**WORK TO BE COMPLETED**: Transcribe exactly each line of the entries, from the opening line to the line with "Nombre (12, 1977)", with both of those lines included.

**STORED DATA**:
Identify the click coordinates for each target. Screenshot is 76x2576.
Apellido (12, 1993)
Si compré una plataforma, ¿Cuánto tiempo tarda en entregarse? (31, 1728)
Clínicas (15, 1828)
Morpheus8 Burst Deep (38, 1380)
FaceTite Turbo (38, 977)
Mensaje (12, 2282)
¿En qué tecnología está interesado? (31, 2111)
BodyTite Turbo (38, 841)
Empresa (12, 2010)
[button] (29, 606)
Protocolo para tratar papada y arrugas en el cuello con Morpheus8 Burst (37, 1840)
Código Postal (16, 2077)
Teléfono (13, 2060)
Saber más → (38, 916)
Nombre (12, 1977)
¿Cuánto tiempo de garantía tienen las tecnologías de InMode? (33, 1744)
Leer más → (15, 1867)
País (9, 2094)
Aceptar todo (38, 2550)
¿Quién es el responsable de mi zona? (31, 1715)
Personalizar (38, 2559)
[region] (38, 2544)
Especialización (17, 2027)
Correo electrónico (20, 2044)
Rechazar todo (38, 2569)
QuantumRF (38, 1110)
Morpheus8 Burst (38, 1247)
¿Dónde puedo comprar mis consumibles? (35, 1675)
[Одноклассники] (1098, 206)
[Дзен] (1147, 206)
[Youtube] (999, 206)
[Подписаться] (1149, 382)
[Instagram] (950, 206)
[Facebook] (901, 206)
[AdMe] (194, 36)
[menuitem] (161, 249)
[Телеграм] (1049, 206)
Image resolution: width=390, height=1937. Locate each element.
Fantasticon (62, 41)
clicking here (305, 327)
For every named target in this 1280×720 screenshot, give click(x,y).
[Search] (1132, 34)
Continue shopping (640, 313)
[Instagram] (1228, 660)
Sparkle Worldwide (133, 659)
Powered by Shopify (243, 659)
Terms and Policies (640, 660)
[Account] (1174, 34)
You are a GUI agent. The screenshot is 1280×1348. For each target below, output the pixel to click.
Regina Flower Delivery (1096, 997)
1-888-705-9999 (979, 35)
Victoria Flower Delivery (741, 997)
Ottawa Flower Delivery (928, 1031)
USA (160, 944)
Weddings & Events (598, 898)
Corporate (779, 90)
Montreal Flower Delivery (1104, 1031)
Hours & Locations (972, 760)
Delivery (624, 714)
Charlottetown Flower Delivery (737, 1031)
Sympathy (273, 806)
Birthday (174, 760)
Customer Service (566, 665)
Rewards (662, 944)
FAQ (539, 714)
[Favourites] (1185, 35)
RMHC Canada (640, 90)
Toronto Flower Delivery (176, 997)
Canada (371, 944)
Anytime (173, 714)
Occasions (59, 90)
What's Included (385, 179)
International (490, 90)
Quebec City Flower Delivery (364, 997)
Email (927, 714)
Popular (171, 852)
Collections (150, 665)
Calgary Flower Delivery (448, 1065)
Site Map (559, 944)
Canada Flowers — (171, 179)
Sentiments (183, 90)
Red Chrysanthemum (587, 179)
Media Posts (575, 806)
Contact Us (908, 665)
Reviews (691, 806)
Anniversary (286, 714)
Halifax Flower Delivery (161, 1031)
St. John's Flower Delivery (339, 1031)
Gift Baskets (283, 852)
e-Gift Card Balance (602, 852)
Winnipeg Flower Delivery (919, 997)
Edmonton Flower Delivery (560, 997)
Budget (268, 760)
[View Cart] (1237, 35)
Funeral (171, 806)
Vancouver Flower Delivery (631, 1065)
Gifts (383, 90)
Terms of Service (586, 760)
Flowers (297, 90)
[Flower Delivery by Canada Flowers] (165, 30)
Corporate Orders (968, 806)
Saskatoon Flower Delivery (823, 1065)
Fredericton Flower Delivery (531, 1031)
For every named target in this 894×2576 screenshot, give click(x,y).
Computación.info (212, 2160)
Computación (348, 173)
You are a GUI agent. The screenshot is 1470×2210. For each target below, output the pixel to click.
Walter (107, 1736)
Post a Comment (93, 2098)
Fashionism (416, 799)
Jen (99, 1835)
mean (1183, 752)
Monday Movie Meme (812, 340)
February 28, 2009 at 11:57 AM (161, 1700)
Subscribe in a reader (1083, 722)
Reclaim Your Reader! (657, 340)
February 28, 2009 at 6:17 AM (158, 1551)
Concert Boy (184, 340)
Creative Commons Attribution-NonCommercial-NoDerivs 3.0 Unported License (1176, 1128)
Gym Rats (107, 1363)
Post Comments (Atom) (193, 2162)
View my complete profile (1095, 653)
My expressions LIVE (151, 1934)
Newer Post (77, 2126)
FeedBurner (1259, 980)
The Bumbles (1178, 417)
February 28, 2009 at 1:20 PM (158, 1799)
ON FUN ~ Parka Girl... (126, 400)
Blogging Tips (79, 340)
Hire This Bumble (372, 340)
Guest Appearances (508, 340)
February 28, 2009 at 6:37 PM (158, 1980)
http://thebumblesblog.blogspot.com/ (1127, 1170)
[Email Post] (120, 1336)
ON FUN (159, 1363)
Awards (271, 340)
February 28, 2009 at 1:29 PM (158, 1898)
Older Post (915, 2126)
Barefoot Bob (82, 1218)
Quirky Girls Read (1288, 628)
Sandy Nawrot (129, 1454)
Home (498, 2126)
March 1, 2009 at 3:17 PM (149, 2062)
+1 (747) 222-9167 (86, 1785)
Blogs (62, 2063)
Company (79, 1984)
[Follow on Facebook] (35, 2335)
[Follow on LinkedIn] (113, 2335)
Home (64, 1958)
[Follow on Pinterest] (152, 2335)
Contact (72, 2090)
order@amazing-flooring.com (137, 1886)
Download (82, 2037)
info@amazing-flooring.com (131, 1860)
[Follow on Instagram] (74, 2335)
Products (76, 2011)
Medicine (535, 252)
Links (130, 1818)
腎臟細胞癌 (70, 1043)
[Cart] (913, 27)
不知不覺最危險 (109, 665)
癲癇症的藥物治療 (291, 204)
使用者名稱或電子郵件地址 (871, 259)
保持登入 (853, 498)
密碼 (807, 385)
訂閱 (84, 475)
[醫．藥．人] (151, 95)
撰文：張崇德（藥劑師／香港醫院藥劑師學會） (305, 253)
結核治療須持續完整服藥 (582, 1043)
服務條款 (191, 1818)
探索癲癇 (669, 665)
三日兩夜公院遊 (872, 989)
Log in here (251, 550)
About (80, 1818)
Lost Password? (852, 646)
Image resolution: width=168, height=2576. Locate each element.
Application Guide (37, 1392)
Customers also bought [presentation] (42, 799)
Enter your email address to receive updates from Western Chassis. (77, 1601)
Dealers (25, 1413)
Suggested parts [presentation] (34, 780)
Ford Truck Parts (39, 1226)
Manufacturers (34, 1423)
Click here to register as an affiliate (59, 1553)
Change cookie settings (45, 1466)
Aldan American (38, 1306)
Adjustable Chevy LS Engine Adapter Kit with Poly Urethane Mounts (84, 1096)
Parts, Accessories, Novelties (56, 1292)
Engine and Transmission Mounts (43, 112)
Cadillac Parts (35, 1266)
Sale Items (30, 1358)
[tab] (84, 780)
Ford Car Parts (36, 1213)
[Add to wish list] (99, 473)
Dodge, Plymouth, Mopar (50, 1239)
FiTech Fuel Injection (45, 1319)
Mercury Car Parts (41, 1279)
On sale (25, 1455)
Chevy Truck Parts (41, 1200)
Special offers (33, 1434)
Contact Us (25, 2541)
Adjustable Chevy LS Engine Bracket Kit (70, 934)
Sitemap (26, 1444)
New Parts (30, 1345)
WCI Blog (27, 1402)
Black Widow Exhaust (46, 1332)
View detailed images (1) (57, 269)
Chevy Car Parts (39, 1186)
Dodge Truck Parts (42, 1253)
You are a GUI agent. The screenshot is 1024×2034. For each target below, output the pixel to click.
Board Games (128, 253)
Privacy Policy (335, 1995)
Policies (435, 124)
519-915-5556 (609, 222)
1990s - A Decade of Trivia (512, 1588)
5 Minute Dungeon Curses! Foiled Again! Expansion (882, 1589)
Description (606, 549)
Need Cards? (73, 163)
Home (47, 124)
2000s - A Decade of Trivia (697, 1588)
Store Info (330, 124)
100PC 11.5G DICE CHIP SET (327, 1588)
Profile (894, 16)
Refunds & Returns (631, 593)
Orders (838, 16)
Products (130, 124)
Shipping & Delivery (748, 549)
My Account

**ANSWER SECTION**:
Identify the click coordinates for each target. Screenshot is 76x2576.
Apellido (12, 1993)
Si compré una plataforma, ¿Cuánto tiempo tarda en entregarse? (31, 1728)
Clínicas (15, 1828)
Morpheus8 Burst Deep (38, 1380)
FaceTite Turbo (38, 977)
Mensaje (12, 2282)
¿En qué tecnología está interesado? (31, 2111)
BodyTite Turbo (38, 841)
Empresa (12, 2010)
[button] (29, 606)
Protocolo para tratar papada y arrugas en el cuello con Morpheus8 Burst (37, 1840)
Código Postal (16, 2077)
Teléfono (13, 2060)
Saber más → (38, 916)
Nombre (12, 1977)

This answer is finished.